In the energy industry, there are numerous types of cables in use for a wide variety of applications, from transporting high-voltage current for miles to providing power and data connectivity within and among substations and to and from control centers. For the purposes of this article, we will be looking at the communications cables that are the veins and arteries of the substation communications architecture. The aim is to achieve adequate substation architecture protection.

In general, the International Electrotechnical Commission’s IEC 61850: “Power Utility Automation” is the global standard for the design of electrical substation automation, and it specifies internet protocols (TCP/IP networks) and high-speed Ethernet-based substation LANs (local area networks) as the transport vehicles.

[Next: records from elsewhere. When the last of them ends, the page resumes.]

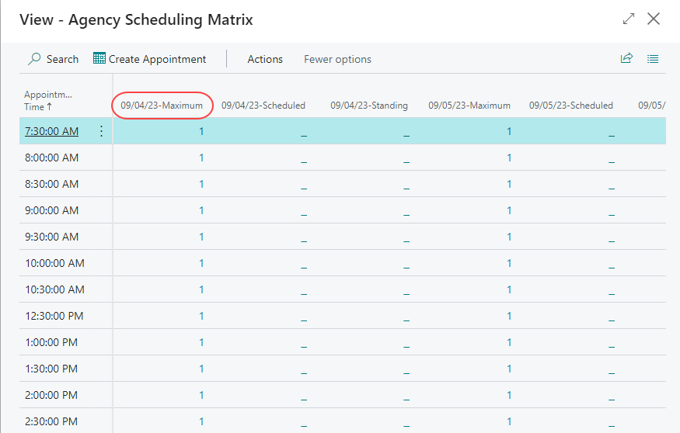Click the Create Appointment button label
680x433 pixels.
(x=157, y=59)
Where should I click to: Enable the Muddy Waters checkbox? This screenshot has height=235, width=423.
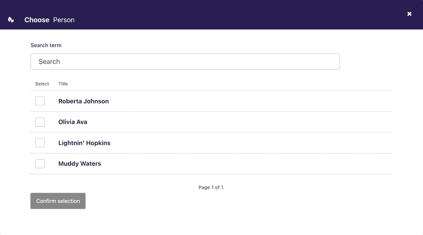click(40, 164)
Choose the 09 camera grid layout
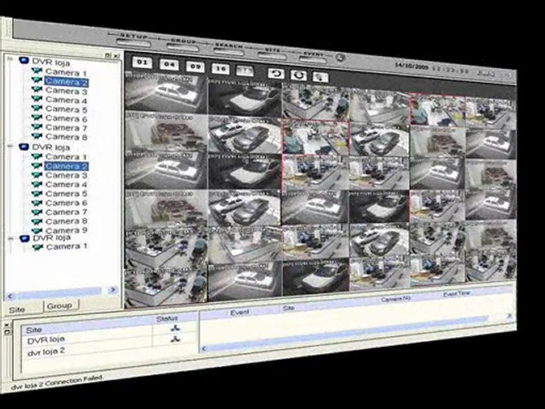Screen dimensions: 545x409 [195, 67]
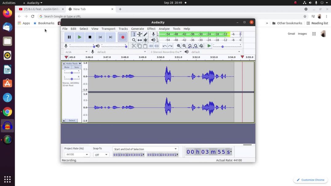Collapse the track using the arrow button

(x=64, y=120)
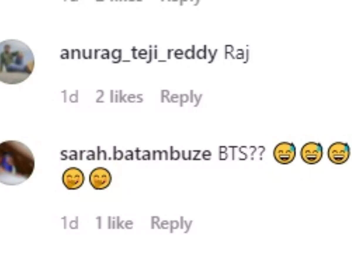This screenshot has width=352, height=264.
Task: Open anurag_teji_reddy's profile picture
Action: pyautogui.click(x=17, y=62)
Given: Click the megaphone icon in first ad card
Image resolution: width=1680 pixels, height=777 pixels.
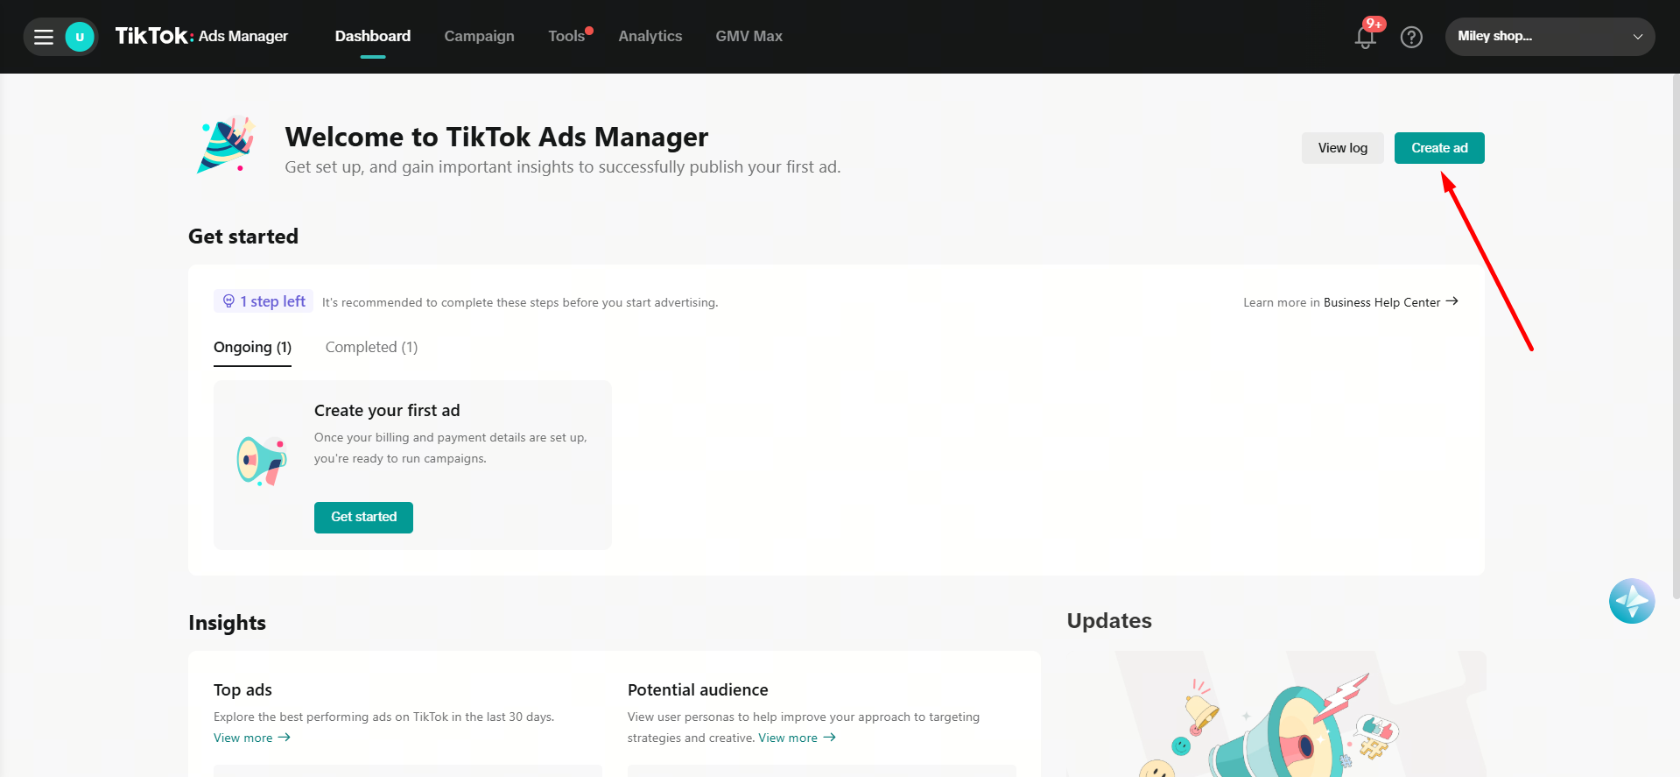Looking at the screenshot, I should [261, 461].
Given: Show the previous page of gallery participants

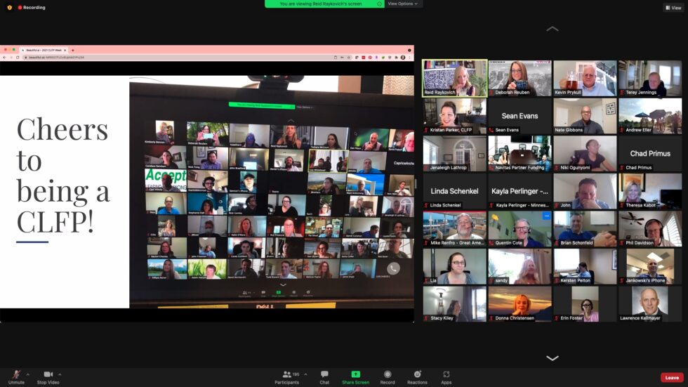Looking at the screenshot, I should click(552, 29).
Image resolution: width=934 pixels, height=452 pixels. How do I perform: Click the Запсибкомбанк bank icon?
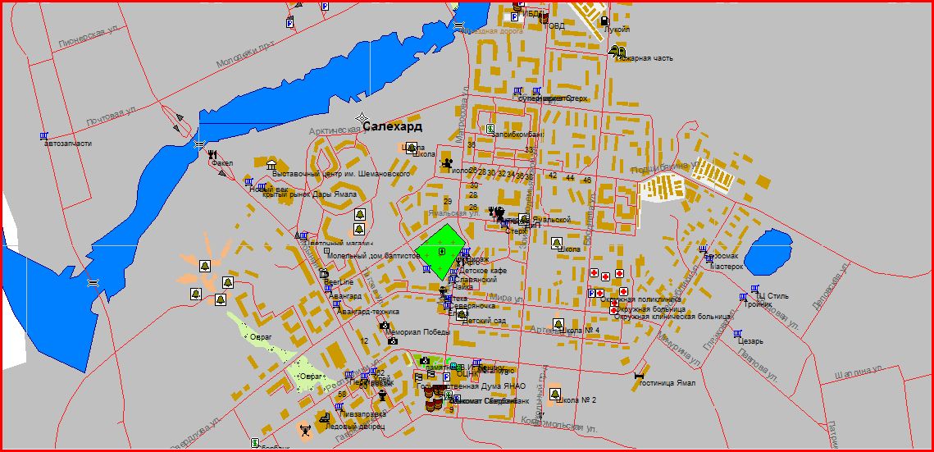(x=490, y=130)
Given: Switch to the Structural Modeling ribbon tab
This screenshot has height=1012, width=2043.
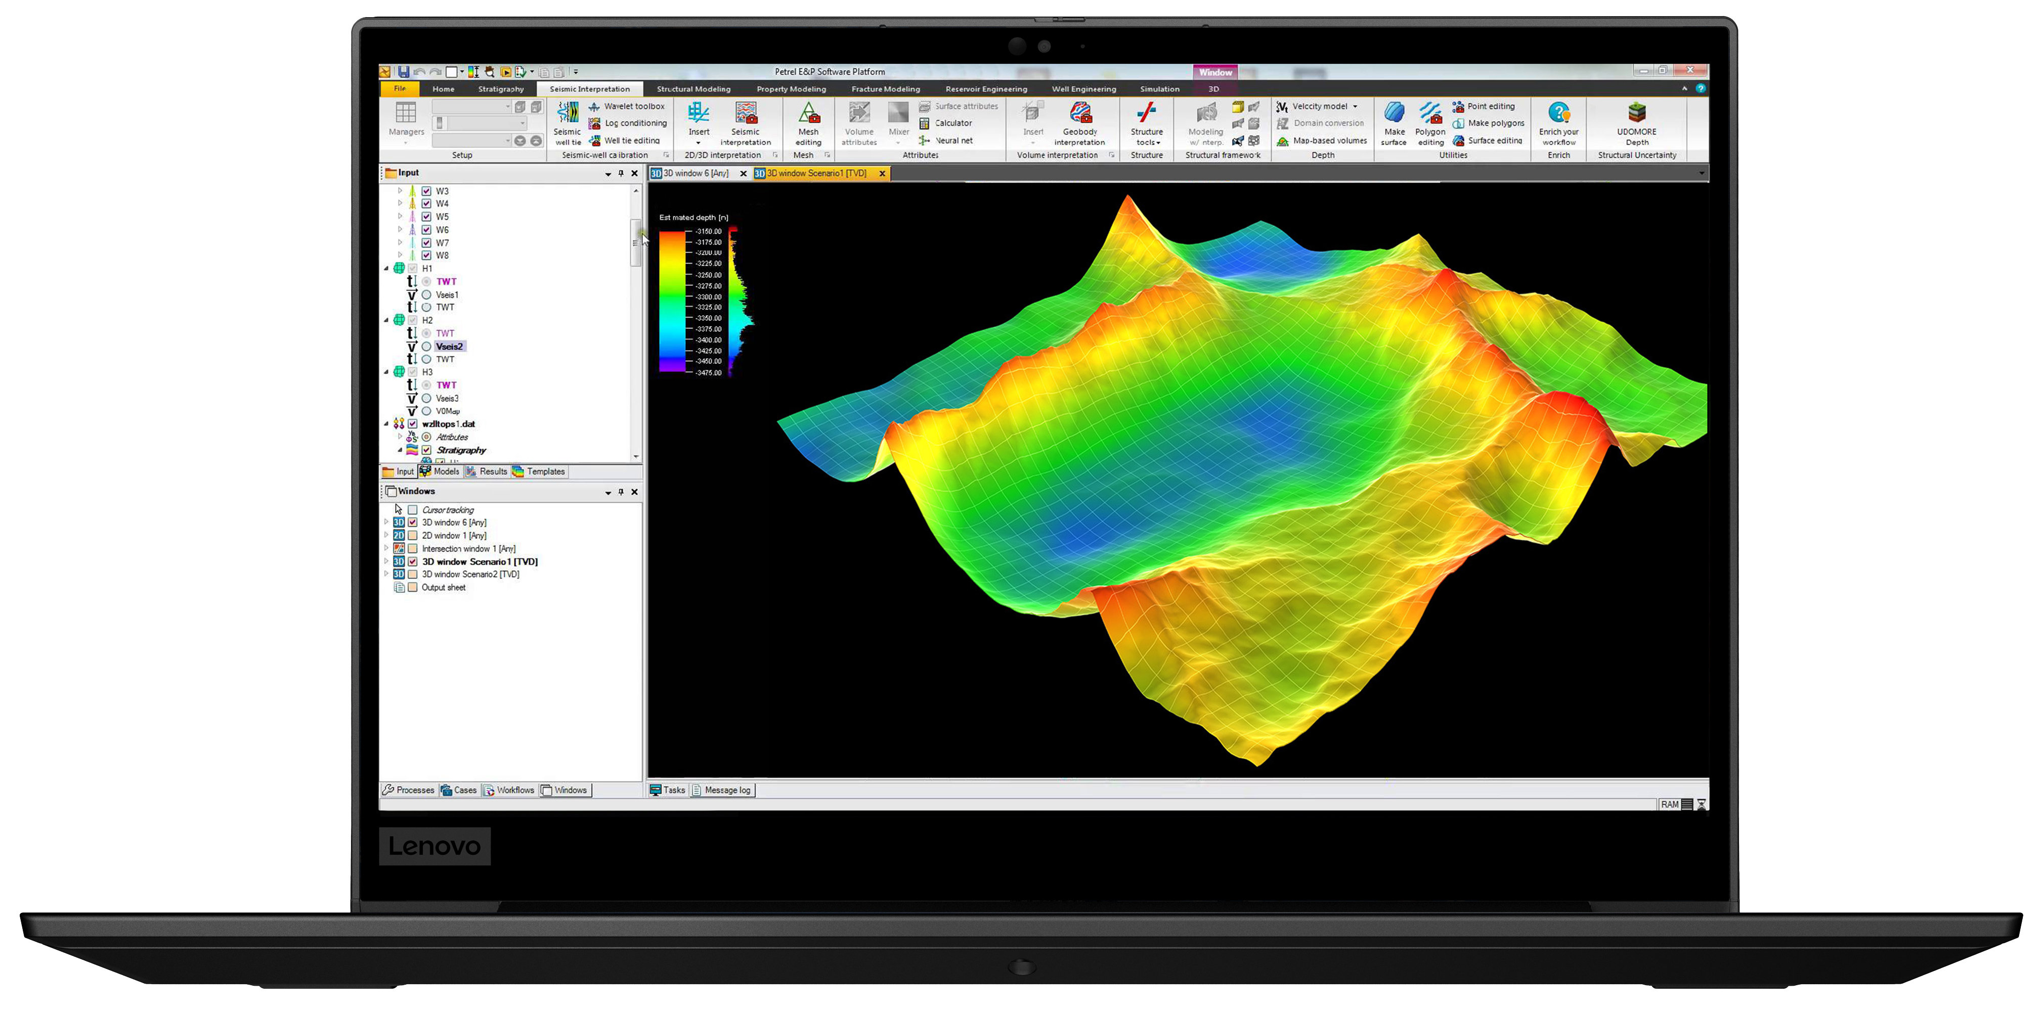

Choosing the right cable for these applications is critical to performance. As important as cabling is to effective communications, and therefore to appropriate and effective functioning of the power grid, consider this: a recent analyst report concluded that there is room for improvement in installing an appropriately engineered network infrastructure. What can go wrong? Here is a list of some common mistakes.

No one expects legacy bus systems to disappear overnight. In an industry known for long equipment amortization cycles, much of the serial equipment in power utilities still has a long productive life. However, support for those systems is phasing out. With Ethernet extending practically to the sensor for many applications, it may not be the best strategy to plan expansion based on extending a current serial-based deployment.

SUGGESTION: IEC 68150 is the gold standard for power utilities of the future, and Ethernet is a part of that standard. Legacy bus systems can be easily incorporated into Ethernet infrastructure, ensuring that upgrades and greenfield designs are future proof and supporting the expectation that new purchases will have a useful lifetime of more than 30 years.